Policymakers Sold Australia Short
I have an op-ed in today’s AFR arguing that the budget economic forecasts are the wrong benchmark to use in evaluating the effectiveness of fiscal stimulus. Full text below the fold (may differ slightly from edited AFR text).
Alan Mitchell’s column on the facing page is worth reading for its discussion of the relationship between the Rudd government and the Treasury Secretary. Mitchell argues that ambiguity about the nature of this relationship is undermining accountability for government policy.
Key economic data, including GDP growth and the unemployment rate, have come in better than forecast in the May Budget. The government has argued that these numbers demonstrate the effectiveness of its fiscal stimulus measures. In reality, they demonstrate only that policymakers sold Australia short in forecasting a more serious economic downturn.
The forecasts in the May Budget were conditioned on Treasury estimates of the effectiveness of the fiscal stimulus packages the government put in place in late 2008 and early 2009. In a departure from past practice, the Treasury now also conditions its forecasts on expectations for future changes in official interest rates. The budget economic forecasts thus discounted the effects of both fiscal and monetary stimulus.
The fact that the economy has outperformed these forecasts can be interpreted in one of two ways: either fiscal and monetary stimulus were spectacularly more effective than even the government and Treasury dared to assume; or, the economic forecasts were themselves overly pessimistic and the government over-reacted in implementing one of the world’s largest fiscal stimulus packages as a share of GDP.
Australia’s better-than-expected economic performance can just as easily be interpreted as a forecasting error rather than a vindication of the fiscal stimulus measures.
Benchmarking current economic performance and policy effectiveness to the budget forecasts assumes that these forecasts were correct to begin with and not overly-pessimistic, as now appears to be the case.
As the financial crisis unfolded, the government was skillful in lowering expectations in relation to future economic performance, a trap the opposition fell into by questioning whether the budget forecasts were too optimistic. Having successfully lowered expectations, the government was well placed to claim credit when its budget forecasts were exceeded.

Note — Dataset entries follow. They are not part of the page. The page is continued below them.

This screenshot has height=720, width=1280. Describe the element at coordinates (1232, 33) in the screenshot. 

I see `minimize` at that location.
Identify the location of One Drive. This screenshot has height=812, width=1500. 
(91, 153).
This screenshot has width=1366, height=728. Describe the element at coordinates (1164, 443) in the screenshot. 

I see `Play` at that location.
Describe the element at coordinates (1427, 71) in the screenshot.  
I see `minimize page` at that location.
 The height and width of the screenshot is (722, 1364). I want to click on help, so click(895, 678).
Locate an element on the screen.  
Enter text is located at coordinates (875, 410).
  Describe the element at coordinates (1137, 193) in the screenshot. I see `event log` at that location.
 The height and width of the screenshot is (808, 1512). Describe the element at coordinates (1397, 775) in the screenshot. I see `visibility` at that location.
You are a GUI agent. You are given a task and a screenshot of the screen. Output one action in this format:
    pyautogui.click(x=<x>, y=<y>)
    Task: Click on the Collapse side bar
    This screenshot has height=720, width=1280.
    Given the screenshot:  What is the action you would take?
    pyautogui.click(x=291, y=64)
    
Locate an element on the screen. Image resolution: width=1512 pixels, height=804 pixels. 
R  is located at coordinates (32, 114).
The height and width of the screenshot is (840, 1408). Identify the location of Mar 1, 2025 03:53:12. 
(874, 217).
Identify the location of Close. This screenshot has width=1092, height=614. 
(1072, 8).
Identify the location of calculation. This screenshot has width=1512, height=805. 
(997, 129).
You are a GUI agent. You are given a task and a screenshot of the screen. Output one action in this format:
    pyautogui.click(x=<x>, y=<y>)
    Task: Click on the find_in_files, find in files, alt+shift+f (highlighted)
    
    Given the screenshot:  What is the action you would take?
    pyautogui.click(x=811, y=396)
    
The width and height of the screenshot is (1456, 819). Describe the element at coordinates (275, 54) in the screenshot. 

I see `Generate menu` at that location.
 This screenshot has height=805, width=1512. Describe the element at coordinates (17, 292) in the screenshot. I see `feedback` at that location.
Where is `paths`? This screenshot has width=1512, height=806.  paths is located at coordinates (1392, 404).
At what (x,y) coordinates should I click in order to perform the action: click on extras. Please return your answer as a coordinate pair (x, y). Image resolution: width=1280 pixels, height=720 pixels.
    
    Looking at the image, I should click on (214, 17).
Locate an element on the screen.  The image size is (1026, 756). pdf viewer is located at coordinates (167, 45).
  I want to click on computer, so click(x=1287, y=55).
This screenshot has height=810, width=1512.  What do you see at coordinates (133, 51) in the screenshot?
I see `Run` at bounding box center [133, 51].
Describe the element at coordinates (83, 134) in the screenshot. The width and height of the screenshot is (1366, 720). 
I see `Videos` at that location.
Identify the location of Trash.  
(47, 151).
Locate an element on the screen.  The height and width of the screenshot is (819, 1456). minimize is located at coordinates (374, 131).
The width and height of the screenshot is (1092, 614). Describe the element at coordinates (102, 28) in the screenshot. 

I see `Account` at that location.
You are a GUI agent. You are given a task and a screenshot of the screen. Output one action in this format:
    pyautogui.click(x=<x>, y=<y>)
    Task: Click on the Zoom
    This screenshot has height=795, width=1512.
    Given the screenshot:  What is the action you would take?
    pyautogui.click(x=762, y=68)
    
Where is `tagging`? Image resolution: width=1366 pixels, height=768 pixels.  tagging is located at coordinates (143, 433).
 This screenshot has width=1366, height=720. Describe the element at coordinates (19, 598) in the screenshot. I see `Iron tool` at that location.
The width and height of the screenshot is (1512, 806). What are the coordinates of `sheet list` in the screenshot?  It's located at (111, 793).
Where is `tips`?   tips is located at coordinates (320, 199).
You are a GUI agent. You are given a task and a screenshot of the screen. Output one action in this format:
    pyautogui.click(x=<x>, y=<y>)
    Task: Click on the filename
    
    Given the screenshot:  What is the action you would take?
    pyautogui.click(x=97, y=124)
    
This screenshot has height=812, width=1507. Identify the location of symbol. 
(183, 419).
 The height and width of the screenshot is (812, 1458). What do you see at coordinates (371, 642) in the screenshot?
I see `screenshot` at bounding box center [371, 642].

One of the most striking features of Australia’s economic performance since the early 1990s recession is how frequently it has defied the doomsayers. Based on experience with global recessions in the early 1980s and 90s, the Australian economy was widely expected to succumb to both the Asian economic crisis of the late 1990s and the global recession of 2001. Instead, the Australian economy outperformed through both episodes.
While Australia has not completely decoupled from the global business cycle, it has grown at a faster rate on average than most of its developed country peers for more than a decade. This outperformance is a structural rather than a cyclical phenomenon, a product of the two decades of economic reform the Prime Minister now derides. It should not come as a huge surprise that the Australian economy has continued to outperform in the context of the current global downturn.
Australian policymakers have argued that the timely and aggressive nature of their fiscal stimulus measures supported economic growth in the short-run, maintaining that it was better to err on the side of caution in responding to a prospective downturn. They never mentioned that the long-run multipliers from fiscal stimulus are likely to be negative due to the crowding-out of the private sector by public sector borrowing. If fiscal policy over-reacted to the prospect of a downturn, then there are little or no benefits to offset these long-run costs.
The lesson from this and other episodes of global economic weakness is not to sell Australia short. The Australian economy is far more resilient than policymakers have given it credit for.
The Senate Economic References Committee has recently addressed the question of whether the fiscal stimulus should be withdrawn at a faster pace than allowed for in the budget papers. If fiscal stimulus really has been more successful than expected in the budget, then withdrawing the stimulus at a faster pace makes sense, especially now that monetary policy is moving to a less stimulatory stance.
One of the consequences of better than forecast economic growth is that a far greater share of the deterioration in the budget balance has been attributable to discretionary stimulus measures than to weaker economic performance. In announcing the final budget outcome, Treasurer Wayne Swan made the argument that fiscal stimulus had helped the budget bottom line by supporting growth. By this logic, the government could simply spend its way back into surplus.
In their testimony before the Committee, Reserve Bank Governor Glenn Stevens and Treasury Secretary Ken Henry conceded that there was a trade-off between monetary and fiscal stimulus. To the extent that fiscal stimulus has supported economic growth, then official interest rates have been higher than would otherwise have been the case.
Both Stevens and Henry maintained that there are dangers associated with very low interest rates, but they neglected to mention the far more serious and well-known dangers associated with activist fiscal policy. Not least among these is the difficultly of getting governments to adjust spending measures in a timely fashion when the forecasts used to justify them turn out to be wrong.
Dr Stephen Kirchner is a Research Fellow with the Centre for Independent Studies.